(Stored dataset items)
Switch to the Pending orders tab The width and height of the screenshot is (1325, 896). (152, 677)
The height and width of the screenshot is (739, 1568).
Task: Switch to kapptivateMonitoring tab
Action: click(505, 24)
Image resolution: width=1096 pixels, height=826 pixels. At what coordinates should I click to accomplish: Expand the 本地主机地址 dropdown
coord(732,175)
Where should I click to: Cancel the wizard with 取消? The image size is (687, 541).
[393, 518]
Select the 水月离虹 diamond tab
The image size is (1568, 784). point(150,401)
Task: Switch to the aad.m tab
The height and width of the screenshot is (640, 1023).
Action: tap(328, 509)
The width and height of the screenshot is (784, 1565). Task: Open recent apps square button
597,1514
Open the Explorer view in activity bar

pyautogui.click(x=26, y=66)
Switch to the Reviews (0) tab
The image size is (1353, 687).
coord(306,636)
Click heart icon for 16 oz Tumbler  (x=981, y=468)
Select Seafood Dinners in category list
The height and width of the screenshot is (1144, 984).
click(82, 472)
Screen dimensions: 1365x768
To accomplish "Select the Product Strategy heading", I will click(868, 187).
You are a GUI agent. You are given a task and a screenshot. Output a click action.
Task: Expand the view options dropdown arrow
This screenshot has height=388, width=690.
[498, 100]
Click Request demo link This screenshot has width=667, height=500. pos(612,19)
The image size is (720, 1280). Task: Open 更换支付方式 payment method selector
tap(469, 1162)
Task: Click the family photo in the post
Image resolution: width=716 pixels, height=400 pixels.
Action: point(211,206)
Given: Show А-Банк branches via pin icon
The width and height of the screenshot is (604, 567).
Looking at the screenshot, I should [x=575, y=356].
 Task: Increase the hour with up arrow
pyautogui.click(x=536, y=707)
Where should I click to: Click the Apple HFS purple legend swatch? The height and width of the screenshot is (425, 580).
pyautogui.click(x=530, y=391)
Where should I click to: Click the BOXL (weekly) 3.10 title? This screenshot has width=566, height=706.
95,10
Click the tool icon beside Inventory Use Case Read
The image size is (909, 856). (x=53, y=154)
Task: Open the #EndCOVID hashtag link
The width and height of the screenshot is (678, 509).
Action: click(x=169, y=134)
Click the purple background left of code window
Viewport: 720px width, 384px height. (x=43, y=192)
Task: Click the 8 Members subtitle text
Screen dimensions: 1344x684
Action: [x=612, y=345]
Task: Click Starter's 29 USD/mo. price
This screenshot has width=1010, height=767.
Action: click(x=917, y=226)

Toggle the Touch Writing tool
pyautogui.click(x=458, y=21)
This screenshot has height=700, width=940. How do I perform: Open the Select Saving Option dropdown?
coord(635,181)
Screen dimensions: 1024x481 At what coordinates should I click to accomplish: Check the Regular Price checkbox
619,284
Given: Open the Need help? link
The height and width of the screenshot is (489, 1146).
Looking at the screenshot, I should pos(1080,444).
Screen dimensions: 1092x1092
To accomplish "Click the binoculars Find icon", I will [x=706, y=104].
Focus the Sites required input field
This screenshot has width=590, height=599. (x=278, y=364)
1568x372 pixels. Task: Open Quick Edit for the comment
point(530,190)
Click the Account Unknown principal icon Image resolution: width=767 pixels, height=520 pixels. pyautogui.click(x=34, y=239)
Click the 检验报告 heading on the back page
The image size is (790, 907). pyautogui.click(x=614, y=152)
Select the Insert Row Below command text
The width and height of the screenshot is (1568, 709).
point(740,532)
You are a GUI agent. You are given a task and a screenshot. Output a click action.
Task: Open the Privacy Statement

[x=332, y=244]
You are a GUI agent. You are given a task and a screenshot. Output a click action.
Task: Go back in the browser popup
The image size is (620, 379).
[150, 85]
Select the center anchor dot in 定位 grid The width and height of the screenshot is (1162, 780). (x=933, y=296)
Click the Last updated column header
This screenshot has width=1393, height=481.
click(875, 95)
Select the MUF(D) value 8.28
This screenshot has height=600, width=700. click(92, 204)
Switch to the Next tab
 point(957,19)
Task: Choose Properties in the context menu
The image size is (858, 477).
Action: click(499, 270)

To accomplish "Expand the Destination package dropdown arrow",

**Exercise goal**. Return, word for word, the lines of the data above from the line with "Task: Click the 8 Members subtitle text" through the line with "Screen dimensions: 1092x1092", inclusive.

**Your response**.
Task: Click the 8 Members subtitle text
Screen dimensions: 1344x684
Action: [x=612, y=345]
Task: Click Starter's 29 USD/mo. price
This screenshot has width=1010, height=767.
Action: click(x=917, y=226)

Toggle the Touch Writing tool
pyautogui.click(x=458, y=21)
This screenshot has height=700, width=940. How do I perform: Open the Select Saving Option dropdown?
coord(635,181)
Screen dimensions: 1024x481 At what coordinates should I click to accomplish: Check the Regular Price checkbox
619,284
Given: Open the Need help? link
The height and width of the screenshot is (489, 1146).
Looking at the screenshot, I should pos(1080,444).
Screen dimensions: 1092x1092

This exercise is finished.